### What the task asks
Reproduce every row from the line containing "How do I perform: Click the v3.0.5" through the line containing "click(x=528, y=1530)", including both of those lines, with the request text kept as is and 11 added to each coordinate value in the answers.

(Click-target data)

◆ ◆ ◆ ◆

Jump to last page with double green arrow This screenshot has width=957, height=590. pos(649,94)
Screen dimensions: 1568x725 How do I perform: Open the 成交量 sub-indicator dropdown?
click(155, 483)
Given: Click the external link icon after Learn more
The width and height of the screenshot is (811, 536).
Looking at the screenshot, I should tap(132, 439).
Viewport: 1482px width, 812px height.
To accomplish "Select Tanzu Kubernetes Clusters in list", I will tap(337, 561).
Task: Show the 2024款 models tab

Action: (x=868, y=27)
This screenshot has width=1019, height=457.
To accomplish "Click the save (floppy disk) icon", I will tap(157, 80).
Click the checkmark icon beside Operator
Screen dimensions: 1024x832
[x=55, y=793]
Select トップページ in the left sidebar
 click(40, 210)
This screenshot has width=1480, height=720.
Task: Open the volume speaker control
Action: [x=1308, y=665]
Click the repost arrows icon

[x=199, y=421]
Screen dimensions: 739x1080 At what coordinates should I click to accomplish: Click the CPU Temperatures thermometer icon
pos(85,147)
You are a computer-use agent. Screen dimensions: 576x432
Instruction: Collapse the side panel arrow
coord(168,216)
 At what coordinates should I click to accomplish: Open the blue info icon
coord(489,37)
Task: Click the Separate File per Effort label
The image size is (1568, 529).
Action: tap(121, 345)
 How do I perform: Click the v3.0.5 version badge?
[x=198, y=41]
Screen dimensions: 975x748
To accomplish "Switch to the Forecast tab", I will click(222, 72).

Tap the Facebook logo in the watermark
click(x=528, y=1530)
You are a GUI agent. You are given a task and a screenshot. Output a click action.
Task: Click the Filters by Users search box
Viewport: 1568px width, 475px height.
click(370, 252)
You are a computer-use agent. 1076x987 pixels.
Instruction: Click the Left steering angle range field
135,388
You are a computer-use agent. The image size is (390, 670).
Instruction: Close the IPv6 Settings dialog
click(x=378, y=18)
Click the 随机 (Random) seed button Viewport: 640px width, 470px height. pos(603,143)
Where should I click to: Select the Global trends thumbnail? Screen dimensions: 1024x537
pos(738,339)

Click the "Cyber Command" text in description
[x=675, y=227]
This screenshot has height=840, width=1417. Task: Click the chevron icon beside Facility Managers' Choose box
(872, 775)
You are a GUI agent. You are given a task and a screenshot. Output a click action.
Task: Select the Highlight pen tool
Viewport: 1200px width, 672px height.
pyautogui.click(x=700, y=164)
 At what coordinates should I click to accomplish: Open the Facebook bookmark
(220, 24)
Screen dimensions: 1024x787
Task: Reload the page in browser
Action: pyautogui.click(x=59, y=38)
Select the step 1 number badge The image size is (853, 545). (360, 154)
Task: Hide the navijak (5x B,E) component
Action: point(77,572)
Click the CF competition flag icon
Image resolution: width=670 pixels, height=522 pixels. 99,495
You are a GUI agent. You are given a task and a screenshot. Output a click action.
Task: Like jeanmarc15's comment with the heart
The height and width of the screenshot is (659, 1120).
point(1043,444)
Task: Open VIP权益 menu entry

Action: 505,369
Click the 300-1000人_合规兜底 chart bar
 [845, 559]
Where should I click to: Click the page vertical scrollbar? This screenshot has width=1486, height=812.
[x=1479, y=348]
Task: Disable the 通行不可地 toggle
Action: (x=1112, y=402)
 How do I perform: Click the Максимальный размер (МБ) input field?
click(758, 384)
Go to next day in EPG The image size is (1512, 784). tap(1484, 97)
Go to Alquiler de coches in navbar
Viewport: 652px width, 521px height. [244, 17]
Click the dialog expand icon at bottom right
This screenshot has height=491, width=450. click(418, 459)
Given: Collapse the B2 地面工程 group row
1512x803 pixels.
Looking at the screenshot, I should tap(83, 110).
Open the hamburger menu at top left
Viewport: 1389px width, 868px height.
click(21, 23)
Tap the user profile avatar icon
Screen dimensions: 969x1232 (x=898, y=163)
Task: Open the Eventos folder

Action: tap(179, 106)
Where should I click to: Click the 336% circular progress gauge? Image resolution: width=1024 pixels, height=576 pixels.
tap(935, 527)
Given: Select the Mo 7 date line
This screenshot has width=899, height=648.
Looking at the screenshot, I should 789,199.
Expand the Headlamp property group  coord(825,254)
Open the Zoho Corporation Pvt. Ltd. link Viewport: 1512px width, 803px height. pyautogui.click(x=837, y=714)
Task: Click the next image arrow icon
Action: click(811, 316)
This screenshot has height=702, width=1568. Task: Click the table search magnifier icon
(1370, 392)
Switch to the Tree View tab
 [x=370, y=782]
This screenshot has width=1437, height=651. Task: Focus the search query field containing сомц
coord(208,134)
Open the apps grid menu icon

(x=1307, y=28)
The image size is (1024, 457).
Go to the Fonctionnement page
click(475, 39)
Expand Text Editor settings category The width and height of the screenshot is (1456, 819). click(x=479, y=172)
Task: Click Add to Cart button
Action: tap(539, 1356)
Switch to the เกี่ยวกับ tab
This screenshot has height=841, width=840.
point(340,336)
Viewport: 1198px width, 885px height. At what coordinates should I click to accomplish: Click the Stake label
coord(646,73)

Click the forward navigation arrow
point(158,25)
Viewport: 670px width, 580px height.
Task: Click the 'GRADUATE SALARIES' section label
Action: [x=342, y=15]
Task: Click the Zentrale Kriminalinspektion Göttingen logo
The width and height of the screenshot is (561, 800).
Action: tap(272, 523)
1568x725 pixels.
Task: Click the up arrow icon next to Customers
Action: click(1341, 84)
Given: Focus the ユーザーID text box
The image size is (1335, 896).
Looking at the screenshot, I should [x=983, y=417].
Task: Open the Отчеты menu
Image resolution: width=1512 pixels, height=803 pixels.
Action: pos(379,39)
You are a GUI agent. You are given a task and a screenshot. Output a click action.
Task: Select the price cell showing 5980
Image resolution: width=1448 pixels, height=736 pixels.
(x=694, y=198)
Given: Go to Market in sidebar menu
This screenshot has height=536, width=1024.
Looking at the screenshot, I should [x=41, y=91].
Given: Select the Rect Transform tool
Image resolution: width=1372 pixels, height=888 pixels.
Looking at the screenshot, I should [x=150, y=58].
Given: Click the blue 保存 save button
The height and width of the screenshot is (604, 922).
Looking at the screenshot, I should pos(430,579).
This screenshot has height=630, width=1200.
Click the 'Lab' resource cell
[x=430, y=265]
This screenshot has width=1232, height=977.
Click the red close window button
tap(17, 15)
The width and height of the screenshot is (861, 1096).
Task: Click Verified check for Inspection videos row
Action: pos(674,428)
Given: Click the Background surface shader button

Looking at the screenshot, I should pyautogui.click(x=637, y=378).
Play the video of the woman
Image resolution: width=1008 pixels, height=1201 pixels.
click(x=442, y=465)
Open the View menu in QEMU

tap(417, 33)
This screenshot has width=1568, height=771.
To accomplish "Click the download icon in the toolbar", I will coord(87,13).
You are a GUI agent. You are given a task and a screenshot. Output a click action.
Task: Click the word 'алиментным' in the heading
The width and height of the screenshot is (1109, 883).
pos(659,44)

◆ ◆ ◆ ◆

### Exercise answer
 How do I perform: Click the v3.0.5 version badge?
[x=209, y=52]
Screen dimensions: 975x748
To accomplish "Switch to the Forecast tab", I will click(233, 83).

Tap the Facebook logo in the watermark
click(x=539, y=1541)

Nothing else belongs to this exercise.